***** DATA RECORDS

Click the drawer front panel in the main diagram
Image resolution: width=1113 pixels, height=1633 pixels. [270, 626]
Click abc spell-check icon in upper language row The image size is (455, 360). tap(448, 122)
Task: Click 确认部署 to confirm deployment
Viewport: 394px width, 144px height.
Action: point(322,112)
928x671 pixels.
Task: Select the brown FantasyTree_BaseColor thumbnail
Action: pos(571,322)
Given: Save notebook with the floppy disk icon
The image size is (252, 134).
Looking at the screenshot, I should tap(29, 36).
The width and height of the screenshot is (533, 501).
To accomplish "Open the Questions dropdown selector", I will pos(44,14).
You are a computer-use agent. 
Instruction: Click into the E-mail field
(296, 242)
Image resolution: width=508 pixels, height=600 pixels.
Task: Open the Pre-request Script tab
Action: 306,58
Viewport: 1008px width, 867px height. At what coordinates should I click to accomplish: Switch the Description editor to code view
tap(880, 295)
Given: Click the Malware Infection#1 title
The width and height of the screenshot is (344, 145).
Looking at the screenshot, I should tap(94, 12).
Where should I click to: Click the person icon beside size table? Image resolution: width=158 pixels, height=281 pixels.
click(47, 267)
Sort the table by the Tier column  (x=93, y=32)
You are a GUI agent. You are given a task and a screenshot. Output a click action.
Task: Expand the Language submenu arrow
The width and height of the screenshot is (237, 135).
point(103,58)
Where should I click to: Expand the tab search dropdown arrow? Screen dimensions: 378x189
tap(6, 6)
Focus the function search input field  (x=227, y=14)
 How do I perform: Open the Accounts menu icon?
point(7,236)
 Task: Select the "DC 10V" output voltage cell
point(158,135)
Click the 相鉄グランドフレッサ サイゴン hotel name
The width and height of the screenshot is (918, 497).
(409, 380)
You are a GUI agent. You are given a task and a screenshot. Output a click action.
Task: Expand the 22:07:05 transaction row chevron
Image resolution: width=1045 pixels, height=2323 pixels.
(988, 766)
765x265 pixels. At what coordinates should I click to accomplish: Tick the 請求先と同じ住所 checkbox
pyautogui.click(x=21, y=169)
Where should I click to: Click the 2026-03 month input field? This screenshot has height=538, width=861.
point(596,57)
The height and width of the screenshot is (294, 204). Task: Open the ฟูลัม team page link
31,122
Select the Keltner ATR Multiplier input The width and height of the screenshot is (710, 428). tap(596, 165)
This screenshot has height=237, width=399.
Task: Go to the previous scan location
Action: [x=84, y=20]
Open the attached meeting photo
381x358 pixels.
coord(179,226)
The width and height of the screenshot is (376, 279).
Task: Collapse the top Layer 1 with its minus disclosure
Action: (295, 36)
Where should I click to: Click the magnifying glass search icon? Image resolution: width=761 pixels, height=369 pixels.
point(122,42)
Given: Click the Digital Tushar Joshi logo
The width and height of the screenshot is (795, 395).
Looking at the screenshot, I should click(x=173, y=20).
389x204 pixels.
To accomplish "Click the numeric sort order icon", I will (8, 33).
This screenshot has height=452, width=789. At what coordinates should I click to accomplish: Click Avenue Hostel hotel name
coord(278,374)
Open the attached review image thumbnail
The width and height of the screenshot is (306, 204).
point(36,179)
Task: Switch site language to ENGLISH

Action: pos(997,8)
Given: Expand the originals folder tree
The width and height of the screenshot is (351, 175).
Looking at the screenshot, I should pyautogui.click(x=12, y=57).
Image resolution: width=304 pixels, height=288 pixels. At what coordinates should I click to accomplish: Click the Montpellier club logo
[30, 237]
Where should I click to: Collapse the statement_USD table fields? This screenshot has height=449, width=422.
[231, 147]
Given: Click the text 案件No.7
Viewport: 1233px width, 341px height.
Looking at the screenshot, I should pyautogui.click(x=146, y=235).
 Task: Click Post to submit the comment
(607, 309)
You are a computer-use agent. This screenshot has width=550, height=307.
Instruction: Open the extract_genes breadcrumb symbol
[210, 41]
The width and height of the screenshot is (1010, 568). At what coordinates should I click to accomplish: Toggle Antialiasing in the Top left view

**********

**TRY IT:** Within the material above, transcribe exactly the lines that run from the line holding "The width and height of the screenshot is (306, 204)." through the line holding "You are a computer-use agent. This".

**ANSWER FOR THIS EXERCISE:**
The width and height of the screenshot is (306, 204).
point(36,179)
Task: Switch site language to ENGLISH

Action: pos(997,8)
Given: Expand the originals folder tree
The width and height of the screenshot is (351, 175).
Looking at the screenshot, I should pyautogui.click(x=12, y=57).
Image resolution: width=304 pixels, height=288 pixels. At what coordinates should I click to accomplish: Click the Montpellier club logo
[30, 237]
Where should I click to: Collapse the statement_USD table fields? This screenshot has height=449, width=422.
[231, 147]
Given: Click the text 案件No.7
Viewport: 1233px width, 341px height.
Looking at the screenshot, I should pyautogui.click(x=146, y=235).
 Task: Click Post to submit the comment
(607, 309)
You are a computer-use agent. This screenshot has width=550, height=307.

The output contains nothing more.